= Problem to solve =
Nothing in the records may be changed; reproduce all of them.

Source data
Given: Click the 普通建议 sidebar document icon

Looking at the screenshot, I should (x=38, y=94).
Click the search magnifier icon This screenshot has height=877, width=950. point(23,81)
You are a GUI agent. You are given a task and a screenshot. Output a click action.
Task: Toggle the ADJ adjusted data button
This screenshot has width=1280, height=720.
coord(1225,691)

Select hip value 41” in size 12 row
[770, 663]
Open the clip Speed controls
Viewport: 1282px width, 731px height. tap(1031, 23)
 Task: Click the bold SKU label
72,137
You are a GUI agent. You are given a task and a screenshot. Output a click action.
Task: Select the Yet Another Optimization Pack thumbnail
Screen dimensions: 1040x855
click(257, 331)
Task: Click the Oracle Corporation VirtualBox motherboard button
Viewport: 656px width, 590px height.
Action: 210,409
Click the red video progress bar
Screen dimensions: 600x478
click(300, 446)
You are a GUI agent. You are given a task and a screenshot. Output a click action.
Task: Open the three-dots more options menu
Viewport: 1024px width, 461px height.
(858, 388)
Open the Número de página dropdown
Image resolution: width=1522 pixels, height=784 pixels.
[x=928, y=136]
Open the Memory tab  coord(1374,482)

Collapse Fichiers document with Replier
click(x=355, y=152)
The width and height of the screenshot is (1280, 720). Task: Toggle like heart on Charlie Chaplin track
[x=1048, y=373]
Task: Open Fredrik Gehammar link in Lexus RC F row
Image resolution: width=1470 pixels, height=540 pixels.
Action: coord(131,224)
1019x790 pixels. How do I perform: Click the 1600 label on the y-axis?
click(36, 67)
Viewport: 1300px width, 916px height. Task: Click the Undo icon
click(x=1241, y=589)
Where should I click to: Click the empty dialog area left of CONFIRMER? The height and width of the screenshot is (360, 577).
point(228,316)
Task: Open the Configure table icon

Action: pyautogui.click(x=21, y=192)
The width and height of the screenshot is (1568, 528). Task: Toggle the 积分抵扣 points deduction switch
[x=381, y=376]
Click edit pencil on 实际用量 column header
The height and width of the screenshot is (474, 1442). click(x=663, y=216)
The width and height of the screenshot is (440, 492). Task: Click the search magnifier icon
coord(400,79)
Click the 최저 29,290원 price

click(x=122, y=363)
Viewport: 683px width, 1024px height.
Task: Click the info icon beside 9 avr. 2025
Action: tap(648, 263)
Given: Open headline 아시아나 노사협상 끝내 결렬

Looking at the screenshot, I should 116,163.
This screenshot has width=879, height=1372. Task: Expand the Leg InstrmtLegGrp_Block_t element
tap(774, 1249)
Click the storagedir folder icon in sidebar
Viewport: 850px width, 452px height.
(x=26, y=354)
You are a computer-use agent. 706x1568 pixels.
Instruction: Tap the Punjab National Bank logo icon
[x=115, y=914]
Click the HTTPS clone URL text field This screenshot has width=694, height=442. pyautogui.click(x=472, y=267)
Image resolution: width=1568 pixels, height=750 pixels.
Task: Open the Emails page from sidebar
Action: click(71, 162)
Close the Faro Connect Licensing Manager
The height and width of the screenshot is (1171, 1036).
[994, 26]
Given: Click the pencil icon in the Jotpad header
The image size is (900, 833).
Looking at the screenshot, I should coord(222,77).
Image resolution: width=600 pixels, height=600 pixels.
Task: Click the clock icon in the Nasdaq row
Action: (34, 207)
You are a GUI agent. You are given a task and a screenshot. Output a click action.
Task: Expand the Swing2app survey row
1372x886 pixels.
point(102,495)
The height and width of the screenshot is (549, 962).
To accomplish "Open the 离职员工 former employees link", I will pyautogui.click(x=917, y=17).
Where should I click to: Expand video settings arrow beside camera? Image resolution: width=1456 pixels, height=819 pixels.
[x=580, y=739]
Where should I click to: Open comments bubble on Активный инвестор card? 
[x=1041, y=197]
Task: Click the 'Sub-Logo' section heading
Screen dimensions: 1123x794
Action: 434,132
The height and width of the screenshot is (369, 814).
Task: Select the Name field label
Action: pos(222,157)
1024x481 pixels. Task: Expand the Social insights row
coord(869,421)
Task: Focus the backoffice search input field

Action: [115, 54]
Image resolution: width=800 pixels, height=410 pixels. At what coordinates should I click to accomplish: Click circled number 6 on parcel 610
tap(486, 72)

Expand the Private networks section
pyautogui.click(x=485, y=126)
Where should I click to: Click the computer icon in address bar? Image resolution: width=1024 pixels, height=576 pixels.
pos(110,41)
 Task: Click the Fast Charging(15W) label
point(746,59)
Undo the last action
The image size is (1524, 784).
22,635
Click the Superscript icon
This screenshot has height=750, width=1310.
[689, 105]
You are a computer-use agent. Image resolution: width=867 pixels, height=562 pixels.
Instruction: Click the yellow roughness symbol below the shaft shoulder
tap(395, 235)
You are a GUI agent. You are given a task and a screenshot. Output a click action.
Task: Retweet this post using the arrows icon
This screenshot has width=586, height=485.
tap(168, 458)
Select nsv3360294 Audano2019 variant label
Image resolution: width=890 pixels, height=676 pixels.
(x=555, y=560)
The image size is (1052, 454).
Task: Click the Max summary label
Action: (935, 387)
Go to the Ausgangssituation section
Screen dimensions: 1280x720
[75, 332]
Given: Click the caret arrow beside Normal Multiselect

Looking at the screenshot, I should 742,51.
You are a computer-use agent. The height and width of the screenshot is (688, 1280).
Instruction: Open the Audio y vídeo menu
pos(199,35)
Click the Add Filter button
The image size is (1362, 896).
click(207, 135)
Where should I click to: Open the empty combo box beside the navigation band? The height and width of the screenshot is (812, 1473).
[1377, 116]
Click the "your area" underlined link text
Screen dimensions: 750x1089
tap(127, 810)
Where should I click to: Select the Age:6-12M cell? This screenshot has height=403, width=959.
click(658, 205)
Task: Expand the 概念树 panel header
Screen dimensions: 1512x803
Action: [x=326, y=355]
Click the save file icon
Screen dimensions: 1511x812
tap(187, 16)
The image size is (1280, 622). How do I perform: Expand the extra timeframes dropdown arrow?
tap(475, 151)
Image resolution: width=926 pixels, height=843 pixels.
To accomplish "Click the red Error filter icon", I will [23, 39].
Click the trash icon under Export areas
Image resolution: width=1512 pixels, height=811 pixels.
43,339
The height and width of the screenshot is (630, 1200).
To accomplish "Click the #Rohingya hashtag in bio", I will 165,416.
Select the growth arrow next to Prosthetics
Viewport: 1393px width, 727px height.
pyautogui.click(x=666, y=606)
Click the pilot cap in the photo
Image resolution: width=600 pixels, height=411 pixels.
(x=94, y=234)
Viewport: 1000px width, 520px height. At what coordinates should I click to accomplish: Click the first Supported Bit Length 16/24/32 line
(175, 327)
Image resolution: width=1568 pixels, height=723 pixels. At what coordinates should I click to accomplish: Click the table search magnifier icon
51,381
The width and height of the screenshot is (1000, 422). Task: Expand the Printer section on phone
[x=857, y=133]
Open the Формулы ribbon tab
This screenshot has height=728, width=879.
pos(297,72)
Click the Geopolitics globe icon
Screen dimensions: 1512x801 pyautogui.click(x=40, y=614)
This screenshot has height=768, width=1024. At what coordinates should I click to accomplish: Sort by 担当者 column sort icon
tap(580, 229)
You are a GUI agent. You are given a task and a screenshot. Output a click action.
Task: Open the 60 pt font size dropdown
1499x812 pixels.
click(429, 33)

= Completed task =
Given: Click the 普通建议 sidebar document icon

Looking at the screenshot, I should (x=38, y=94).
Click the search magnifier icon This screenshot has height=877, width=950. point(23,81)
You are a GUI agent. You are given a task and a screenshot. Output a click action.
Task: Toggle the ADJ adjusted data button
This screenshot has width=1280, height=720.
coord(1225,691)

Select hip value 41” in size 12 row
[770, 663]
Open the clip Speed controls
Viewport: 1282px width, 731px height. tap(1031, 23)
 Task: Click the bold SKU label
72,137
You are a GUI agent. You are given a task and a screenshot. Output a click action.
Task: Select the Yet Another Optimization Pack thumbnail
Screen dimensions: 1040x855
click(257, 331)
Task: Click the Oracle Corporation VirtualBox motherboard button
Viewport: 656px width, 590px height.
Action: 210,409
Click the red video progress bar
Screen dimensions: 600x478
click(300, 446)
You are a GUI agent. You are given a task and a screenshot. Output a click action.
Task: Open the three-dots more options menu
Viewport: 1024px width, 461px height.
(858, 388)
Open the Número de página dropdown
Image resolution: width=1522 pixels, height=784 pixels.
[x=928, y=136]
Open the Memory tab  coord(1374,482)

Collapse Fichiers document with Replier
click(x=355, y=152)
The width and height of the screenshot is (1280, 720). Task: Toggle like heart on Charlie Chaplin track
[x=1048, y=373]
Task: Open Fredrik Gehammar link in Lexus RC F row
Image resolution: width=1470 pixels, height=540 pixels.
Action: coord(131,224)
1019x790 pixels. How do I perform: Click the 1600 label on the y-axis?
click(36, 67)
Viewport: 1300px width, 916px height. Task: Click the Undo icon
click(x=1241, y=589)
Where should I click to: Click the empty dialog area left of CONFIRMER? The height and width of the screenshot is (360, 577).
point(228,316)
Task: Open the Configure table icon

Action: pyautogui.click(x=21, y=192)
The width and height of the screenshot is (1568, 528). Task: Toggle the 积分抵扣 points deduction switch
[x=381, y=376]
Click edit pencil on 实际用量 column header
The height and width of the screenshot is (474, 1442). click(x=663, y=216)
The width and height of the screenshot is (440, 492). Task: Click the search magnifier icon
coord(400,79)
Click the 최저 29,290원 price

click(x=122, y=363)
Viewport: 683px width, 1024px height.
Task: Click the info icon beside 9 avr. 2025
Action: tap(648, 263)
Given: Open headline 아시아나 노사협상 끝내 결렬

Looking at the screenshot, I should 116,163.
This screenshot has width=879, height=1372. Task: Expand the Leg InstrmtLegGrp_Block_t element
tap(774, 1249)
Click the storagedir folder icon in sidebar
Viewport: 850px width, 452px height.
(x=26, y=354)
You are a computer-use agent. 706x1568 pixels.
Instruction: Tap the Punjab National Bank logo icon
[x=115, y=914]
Click the HTTPS clone URL text field This screenshot has width=694, height=442. pyautogui.click(x=472, y=267)
Image resolution: width=1568 pixels, height=750 pixels.
Task: Open the Emails page from sidebar
Action: click(71, 162)
Close the Faro Connect Licensing Manager
The height and width of the screenshot is (1171, 1036).
[994, 26]
Given: Click the pencil icon in the Jotpad header
The image size is (900, 833).
Looking at the screenshot, I should coord(222,77).
Image resolution: width=600 pixels, height=600 pixels.
Task: Click the clock icon in the Nasdaq row
Action: (34, 207)
You are a GUI agent. You are given a task and a screenshot. Output a click action.
Task: Expand the Swing2app survey row
1372x886 pixels.
point(102,495)
The height and width of the screenshot is (549, 962).
To accomplish "Open the 离职员工 former employees link", I will pyautogui.click(x=917, y=17).
Where should I click to: Expand video settings arrow beside camera? Image resolution: width=1456 pixels, height=819 pixels.
[x=580, y=739]
Where should I click to: Open comments bubble on Активный инвестор card? 
[x=1041, y=197]
Task: Click the 'Sub-Logo' section heading
Screen dimensions: 1123x794
Action: 434,132
The height and width of the screenshot is (369, 814).
Task: Select the Name field label
Action: pos(222,157)
1024x481 pixels. Task: Expand the Social insights row
coord(869,421)
Task: Focus the backoffice search input field

Action: [115, 54]
Image resolution: width=800 pixels, height=410 pixels. At what coordinates should I click to accomplish: Click circled number 6 on parcel 610
tap(486, 72)

Expand the Private networks section
pyautogui.click(x=485, y=126)
Where should I click to: Click the computer icon in address bar? Image resolution: width=1024 pixels, height=576 pixels.
pos(110,41)
 Task: Click the Fast Charging(15W) label
point(746,59)
Undo the last action
The image size is (1524, 784).
22,635
Click the Superscript icon
This screenshot has height=750, width=1310.
[689, 105]
You are a computer-use agent. Image resolution: width=867 pixels, height=562 pixels.
Instruction: Click the yellow roughness symbol below the shaft shoulder
tap(395, 235)
You are a GUI agent. You are given a task and a screenshot. Output a click action.
Task: Retweet this post using the arrows icon
This screenshot has width=586, height=485.
tap(168, 458)
Select nsv3360294 Audano2019 variant label
Image resolution: width=890 pixels, height=676 pixels.
(x=555, y=560)
The image size is (1052, 454).
Task: Click the Max summary label
Action: (935, 387)
Go to the Ausgangssituation section
Screen dimensions: 1280x720
[75, 332]
Given: Click the caret arrow beside Normal Multiselect

Looking at the screenshot, I should 742,51.
You are a computer-use agent. The height and width of the screenshot is (688, 1280).
Instruction: Open the Audio y vídeo menu
pos(199,35)
Click the Add Filter button
The image size is (1362, 896).
click(207, 135)
Where should I click to: Open the empty combo box beside the navigation band? The height and width of the screenshot is (812, 1473).
[1377, 116]
Click the "your area" underlined link text
Screen dimensions: 750x1089
tap(127, 810)
Where should I click to: Select the Age:6-12M cell? This screenshot has height=403, width=959.
click(658, 205)
Task: Expand the 概念树 panel header
Screen dimensions: 1512x803
Action: [x=326, y=355]
Click the save file icon
Screen dimensions: 1511x812
tap(187, 16)
The image size is (1280, 622). How do I perform: Expand the extra timeframes dropdown arrow?
tap(475, 151)
Image resolution: width=926 pixels, height=843 pixels.
To accomplish "Click the red Error filter icon", I will [23, 39].
Click the trash icon under Export areas
Image resolution: width=1512 pixels, height=811 pixels.
43,339
The height and width of the screenshot is (630, 1200).
To accomplish "Click the #Rohingya hashtag in bio", I will 165,416.
Select the growth arrow next to Prosthetics
Viewport: 1393px width, 727px height.
pyautogui.click(x=666, y=606)
Click the pilot cap in the photo
Image resolution: width=600 pixels, height=411 pixels.
(x=94, y=234)
Viewport: 1000px width, 520px height. At what coordinates should I click to accomplish: Click the first Supported Bit Length 16/24/32 line
(175, 327)
Image resolution: width=1568 pixels, height=723 pixels. At what coordinates should I click to accomplish: Click the table search magnifier icon
51,381
The width and height of the screenshot is (1000, 422). Task: Expand the Printer section on phone
[x=857, y=133]
Open the Формулы ribbon tab
This screenshot has height=728, width=879.
pos(297,72)
Click the Geopolitics globe icon
Screen dimensions: 1512x801 pyautogui.click(x=40, y=614)
This screenshot has height=768, width=1024. At what coordinates should I click to accomplish: Sort by 担当者 column sort icon
tap(580, 229)
You are a GUI agent. You are given a task and a screenshot. Output a click action.
Task: Open the 60 pt font size dropdown
1499x812 pixels.
click(429, 33)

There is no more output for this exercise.